Racism is simply making an assumption based on race.  Race hucksters like Al Sharpton and Jesse Jackson practice a sophisticated form of raciall bigotry, false equality.  That is thay demand equal outcomes without evidence of equal ability

Barack Obama has taken a play out of hte Sharpton and Jackson playbook, Obama:

Yesterday, Senator McCain came before you. He is a man who has served this nation honorably, and he correctly stated that one of the chief criteria for the American people in this election is going to be who can exercise the best judgment as Commander in Chief. But instead of just offering policy answers, he turned to a typical laundry list of political attacks. He said that I have changed my position on Iraq when I have not. He said that I am for a path of “retreat and failure.” And he declared, “Behind all of these claims and positions by Senator Obama lies the ambition to be president” – suggesting, as he has so many times, that I put personal ambition before my country

BO declares John McCain to be a man of virtue and demands to be treaded as if he too were a man of virtue.   Alas, unlike McCain, BO is not man of virtue.   BO tailors his political positions to pander to the expediancy of the moment:

From James Taranto, Best of the Web, on October 26, 2002 BO said:

I don’t oppose all wars. What I am opposed to is a dumb war. What I am opposed to is a rash war. What I am opposed to is the cynical attempt by Richard Perle and Paul Wolfowitz and other armchair, weekend warriors in this administration to shove their own ideological agendas down our throats, irrespective of the costs in lives lost and in hardships borne. What I am opposed to is the attempt by political hacks like Karl Rove to distract us from a rise in the uninsured, a rise in the poverty rate, a drop in the median income, to distract us from corporate scandals and a stock market that has just gone through the worst month since the Great Depression.

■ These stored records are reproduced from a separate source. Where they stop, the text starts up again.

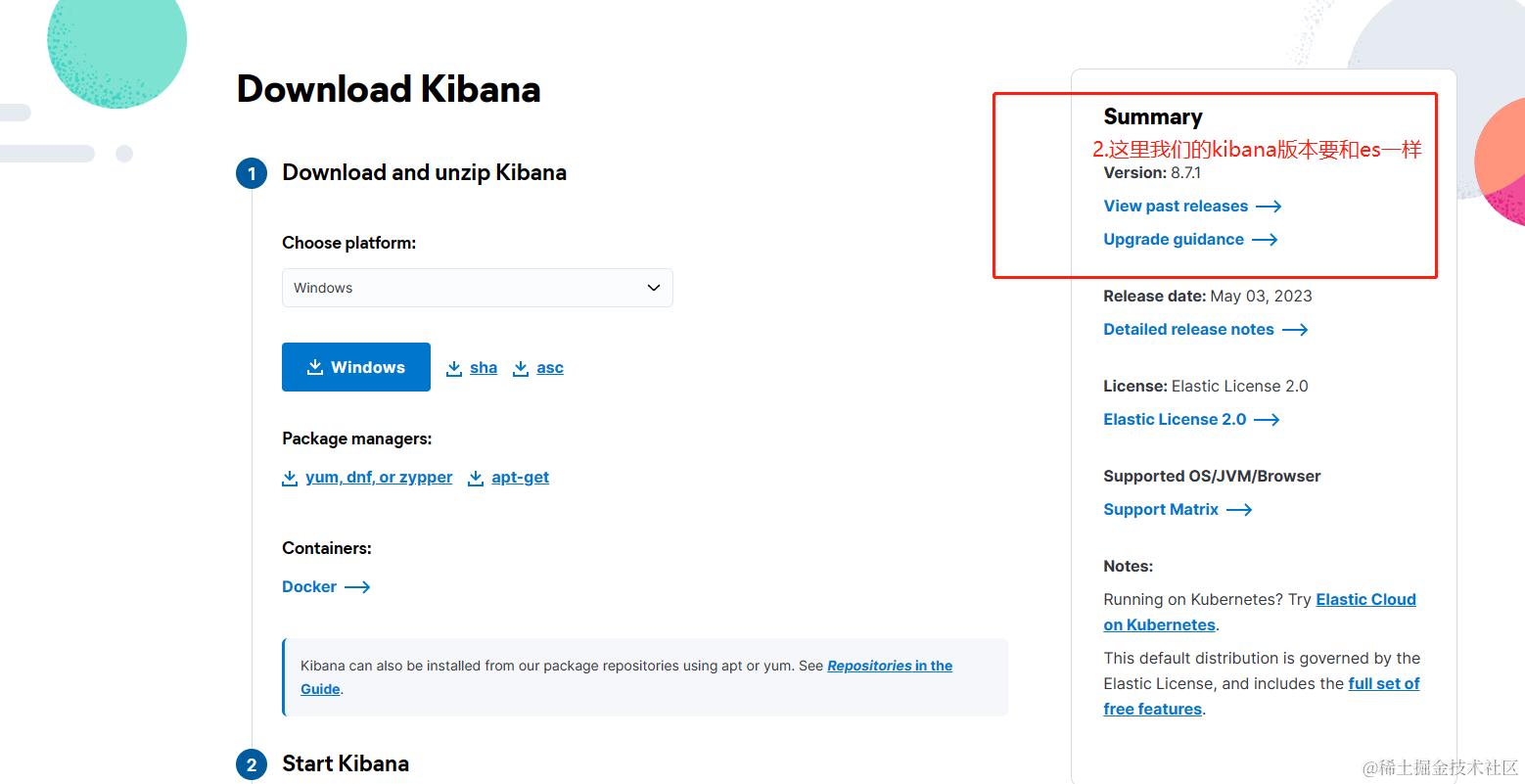Image resolution: width=1525 pixels, height=784 pixels.
Task: Open the sha checksum link
Action: click(484, 368)
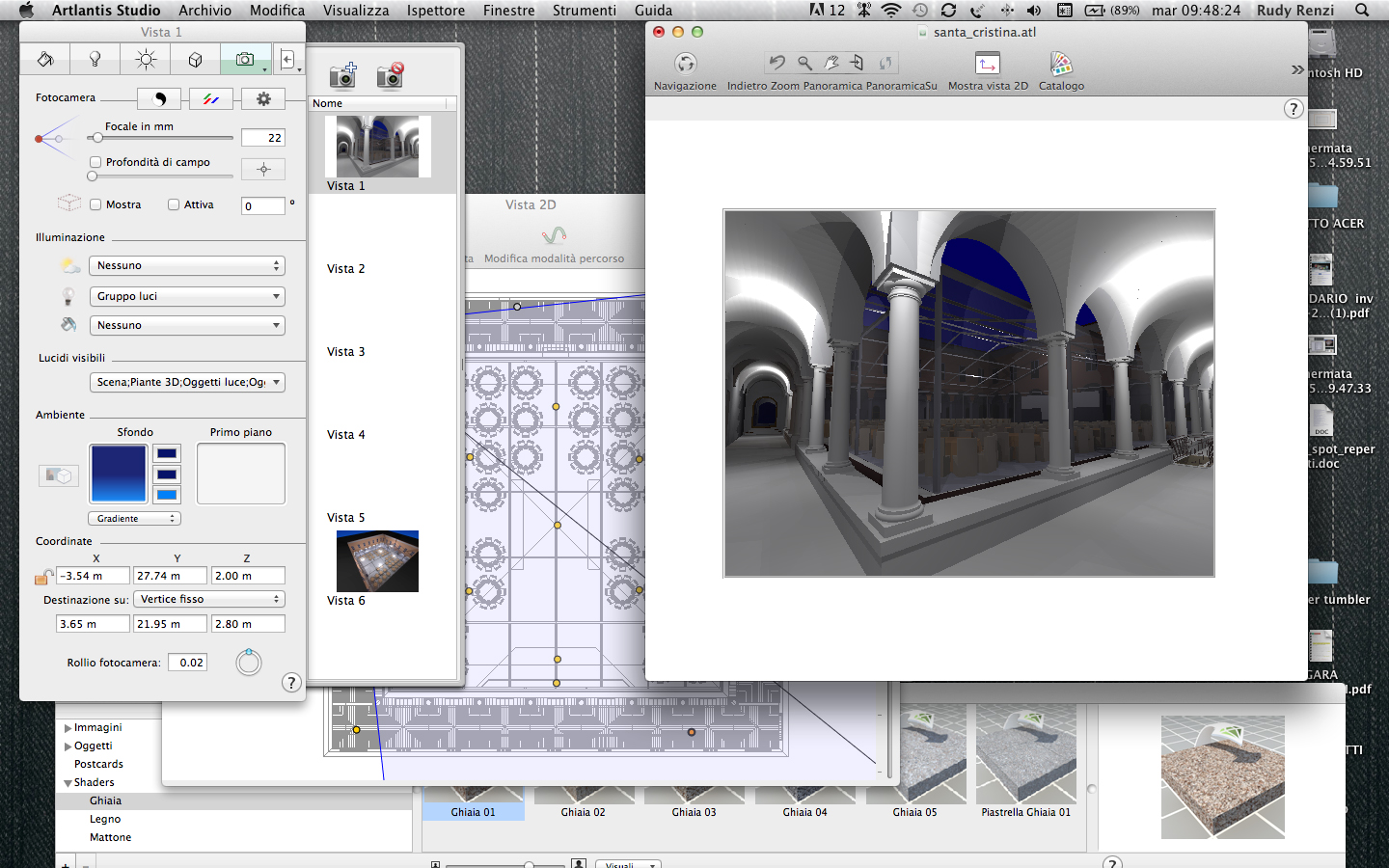Image resolution: width=1389 pixels, height=868 pixels.
Task: Open the Gruppo luci dropdown
Action: point(187,296)
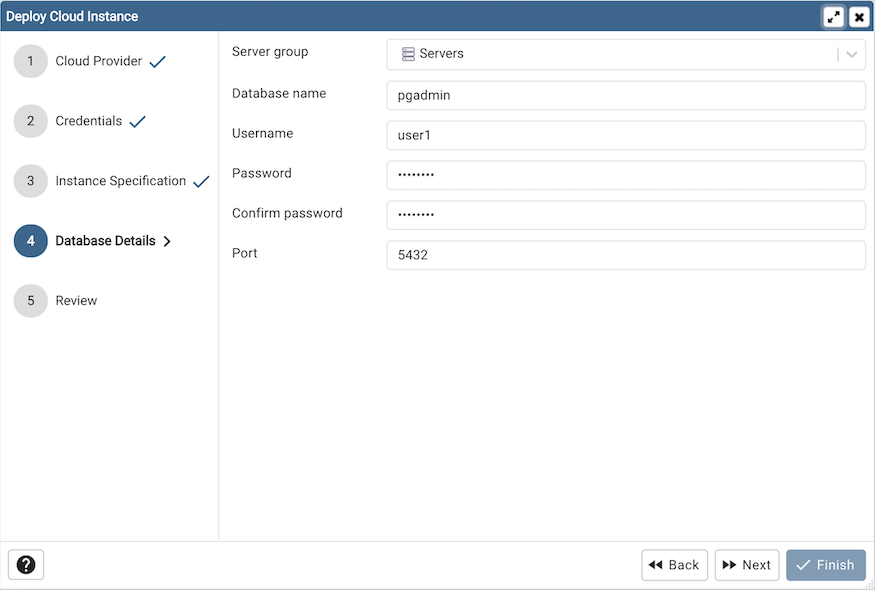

BO stated in no uncertain terms that there was no good reason to support the war and no good person who supported it.   Yet last Saturday, BO was singing a different tune about his support for the very same war:

Well, you know, I think the opposition to the war in Iraq was as tough a decision as I’ve had to make. Not only because there were political consequences, but also because Saddam Hussein was a real bad person, and there was no doubt that he meant America ill. But I was firmly convinced at the time that we did not have strong evidence of weapons of mass destruction, and there were a lot of questions that, as I spoke to experts, kept on coming up. Do we know how the Shia and the Sunni and the Kurds are going to get along in a post-Saddam situation? What’s our assessment as to how this will affect the battle against terrorists like al Qaeda? Have we finished the job in Afghanistan

So I agonized over that. And I think that questions of war and peace generally are so profound. . . .?

So if the call supporting the Iraq war as a tough of a decision as BO purported to to be Saturday, BO was slandering good people for score cheap political points.   That is to say, BO put his politics ahead of his country.